The 1964 Mount Isa Mines dispute was an Australian eight-month industrial dispute between miners and management at Mount Isa Mines (MIM) in Mount Isa, Queensland.

==Background==
A previous 1961 strike at MIM was precipitated by legislation that threatened employees' contract bonuses. It ended with an uneasy truce when State Premier Frank Nicklin proclaimed a state of emergency, ordering unions back to work, and MIM back to the negotiating table.

The dispute erupted again in August 1964, when the State Industrial Conciliation and Arbitration Commission rejected a proposal for a weekly pay rise of £4 in lieu of an increase to the bonuses. The miners, prominently led by Pat Mackie, began to work to wage, a go slow tactic that led to reduced mine output. Dissension arose in union ranks over the direction the industrial dispute should take, with AWU leaders refusing to expand the dispute outside Mount Isa. Mackie was accused of communism and expelled from the AWU. Mackie and other militant unionists were also dismissed from MIM.

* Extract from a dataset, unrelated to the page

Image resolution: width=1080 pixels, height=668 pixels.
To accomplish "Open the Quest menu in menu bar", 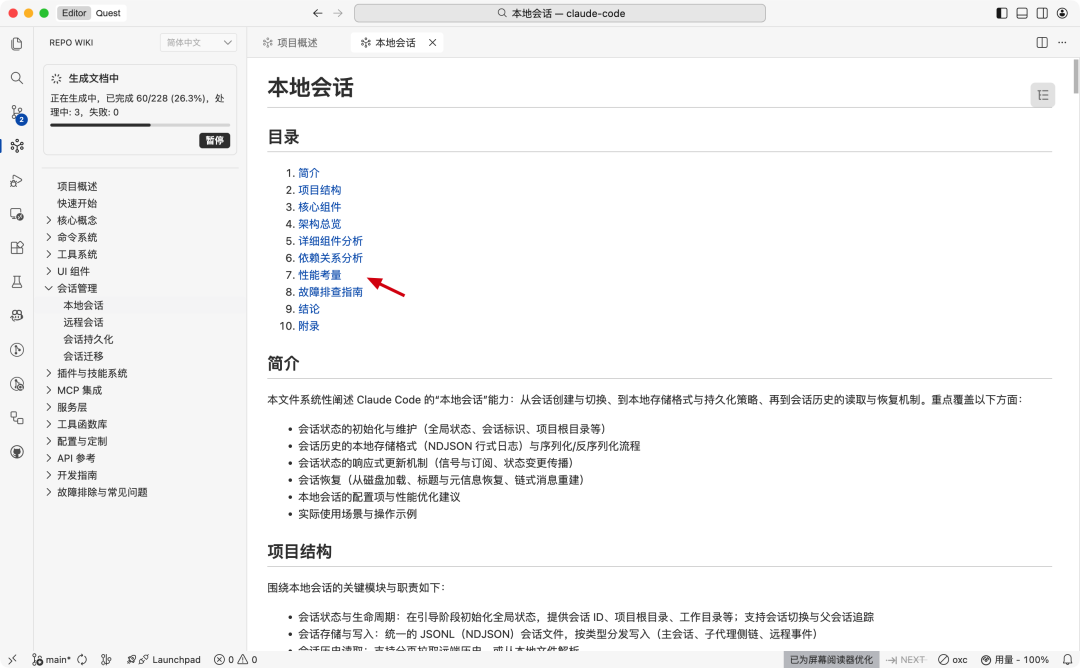I will tap(107, 13).
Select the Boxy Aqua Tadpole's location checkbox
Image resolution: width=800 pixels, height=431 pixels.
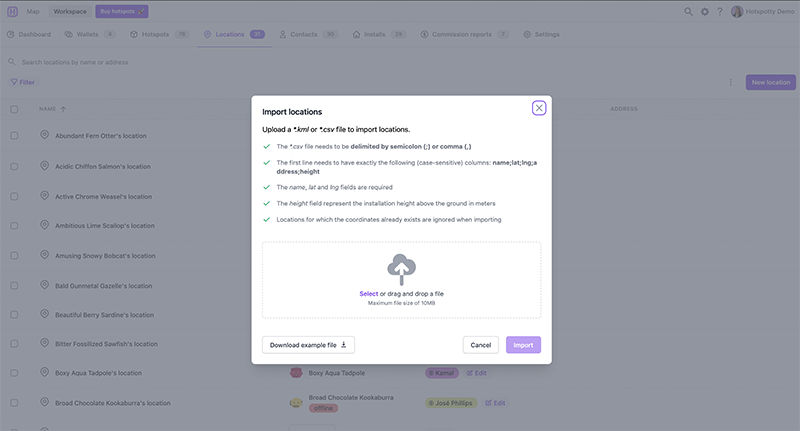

By 10 December, Premier Nicklin issued an order-in-council, demanding MIM employees return to contract work, and increasing police powers to enforce the matter. The order-in-council was quickly amended to allow the dismissal of workers unwilling to comply. MIM immediately fired 230 underground miners and locked out the rest.

==State of emergency==
Premier Nicklin declared another state of emergency on 27 January 1965, permitting police to cordon off Mount Isa, enter houses without warrant, and seize strike materials. This order-in-council was met with widespread disapproval, and was withdrawn four days later. The dispute petered out through February and March, as enough miners returned to work to resume production. A large number of workers' demands were eventually met in the MIM Award of June 1965.

The story of the dispute inspired a Queensland Music Festival musical production titled Red Cap, which premiered at the Mount Isa Civic Centre on 11 July 2007.